PHILADELPHIA-Pittsburgh-based US Steel has entered into an agreement with New York-based private equity fund, Apollo Management L.P., to sell its coke operations in Clariton, PA and Gary, IN, along with its Minntac iron ore operations in Mt. Iron, MN and Transtar, its wholly owned railroad/barge transportation services subsidiary, to a new entity being formed by Apollo for $500 million. US Steel, which is the largest steel maker in the US, will retain a 20% interest in the new company.

The deal provides U.S. Steel with capital to “redeploy capital to other potential uses, such as strategic acquisition opportunities, debt reduction or voluntary contributions to employee benefit plans,” says Thomas Usher, chairman, president and chief executive officer, in a statement. At the same time, the deal secures “a stable, long-term supply of our critical raw material requirements,” he adds.

A year ago, US Steel was split from Houston-based Marathon Oil Corp., a move that, according to published reports, cost the steel company several hundred million dollars in debt refinancing. US Steel has publicly announced plans to lead the domestic steel industry in consolidations, and Wall Street analysts have speculated that as many as a half dozen smaller domestic producers could be targets for acquisition.

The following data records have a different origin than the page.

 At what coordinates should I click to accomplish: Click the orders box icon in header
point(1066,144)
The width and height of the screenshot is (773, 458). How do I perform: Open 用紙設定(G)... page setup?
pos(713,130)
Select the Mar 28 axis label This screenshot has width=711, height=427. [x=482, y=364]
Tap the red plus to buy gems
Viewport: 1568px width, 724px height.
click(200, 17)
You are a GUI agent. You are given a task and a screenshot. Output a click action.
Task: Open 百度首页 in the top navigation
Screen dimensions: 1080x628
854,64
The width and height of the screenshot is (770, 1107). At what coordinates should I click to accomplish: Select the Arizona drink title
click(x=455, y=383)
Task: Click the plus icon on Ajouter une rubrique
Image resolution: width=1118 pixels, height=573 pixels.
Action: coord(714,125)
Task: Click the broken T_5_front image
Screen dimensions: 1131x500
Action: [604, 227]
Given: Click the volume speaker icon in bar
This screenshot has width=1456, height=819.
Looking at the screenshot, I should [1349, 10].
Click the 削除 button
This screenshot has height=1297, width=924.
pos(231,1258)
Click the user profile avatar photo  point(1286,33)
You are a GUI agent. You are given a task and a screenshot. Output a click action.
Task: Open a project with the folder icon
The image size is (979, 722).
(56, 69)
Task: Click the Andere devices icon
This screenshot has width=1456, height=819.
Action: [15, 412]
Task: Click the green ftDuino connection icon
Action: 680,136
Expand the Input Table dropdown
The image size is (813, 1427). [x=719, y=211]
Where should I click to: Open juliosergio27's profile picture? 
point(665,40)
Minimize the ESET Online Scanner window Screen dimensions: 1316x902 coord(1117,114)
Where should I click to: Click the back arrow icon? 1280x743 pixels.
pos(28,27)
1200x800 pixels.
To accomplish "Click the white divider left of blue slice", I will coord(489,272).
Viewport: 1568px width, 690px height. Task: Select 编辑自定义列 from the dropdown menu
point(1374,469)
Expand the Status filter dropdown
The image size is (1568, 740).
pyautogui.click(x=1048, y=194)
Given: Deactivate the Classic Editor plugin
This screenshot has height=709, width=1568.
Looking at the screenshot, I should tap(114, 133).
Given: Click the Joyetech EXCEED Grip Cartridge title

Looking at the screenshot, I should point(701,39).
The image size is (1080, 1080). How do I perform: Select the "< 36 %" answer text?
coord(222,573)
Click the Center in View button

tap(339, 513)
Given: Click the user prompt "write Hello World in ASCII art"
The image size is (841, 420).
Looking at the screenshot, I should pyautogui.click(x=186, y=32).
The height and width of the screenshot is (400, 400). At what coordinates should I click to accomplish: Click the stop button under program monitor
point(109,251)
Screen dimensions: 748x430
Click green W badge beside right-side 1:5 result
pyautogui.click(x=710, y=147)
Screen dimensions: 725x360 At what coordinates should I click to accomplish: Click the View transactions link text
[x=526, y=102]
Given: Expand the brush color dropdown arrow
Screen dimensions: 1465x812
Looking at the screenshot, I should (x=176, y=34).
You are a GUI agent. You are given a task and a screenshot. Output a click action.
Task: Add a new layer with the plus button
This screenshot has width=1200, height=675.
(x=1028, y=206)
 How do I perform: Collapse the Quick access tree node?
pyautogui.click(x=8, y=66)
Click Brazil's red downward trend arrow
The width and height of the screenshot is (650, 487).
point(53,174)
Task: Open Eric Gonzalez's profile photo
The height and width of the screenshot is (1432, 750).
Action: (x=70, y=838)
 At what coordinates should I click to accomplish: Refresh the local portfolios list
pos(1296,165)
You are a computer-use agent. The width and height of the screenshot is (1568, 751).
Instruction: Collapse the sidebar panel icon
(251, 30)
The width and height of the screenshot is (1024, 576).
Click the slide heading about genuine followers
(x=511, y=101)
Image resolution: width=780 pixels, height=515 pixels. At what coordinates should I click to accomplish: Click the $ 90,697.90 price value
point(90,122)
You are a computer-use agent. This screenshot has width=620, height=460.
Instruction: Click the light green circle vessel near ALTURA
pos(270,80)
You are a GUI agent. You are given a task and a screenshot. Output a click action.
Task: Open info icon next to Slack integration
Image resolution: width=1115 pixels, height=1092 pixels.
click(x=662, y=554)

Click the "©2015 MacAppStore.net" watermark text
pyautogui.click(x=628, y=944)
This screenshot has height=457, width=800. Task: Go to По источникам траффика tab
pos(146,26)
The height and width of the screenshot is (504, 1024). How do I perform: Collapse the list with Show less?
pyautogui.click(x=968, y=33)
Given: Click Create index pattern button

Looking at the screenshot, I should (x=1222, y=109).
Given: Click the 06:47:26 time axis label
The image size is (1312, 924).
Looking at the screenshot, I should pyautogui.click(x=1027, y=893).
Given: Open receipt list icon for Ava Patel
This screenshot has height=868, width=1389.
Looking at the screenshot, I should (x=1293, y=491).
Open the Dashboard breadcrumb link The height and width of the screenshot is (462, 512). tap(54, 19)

Charles Gedeon, current executive vice president of raw materials, announces he will resign from US Steel to head the new company. The company formed by Apollo will assume “all collective bargaining agreements, certain benefit obligations and certain other liabilities,” according to the statement.

The transaction is subject to US Steel shareholders’ approval and the negotiation of unspecified agreements and conditions. The parties are expected to reach definitive agreements by the end of this year and close the deal in the first quarter of 2003.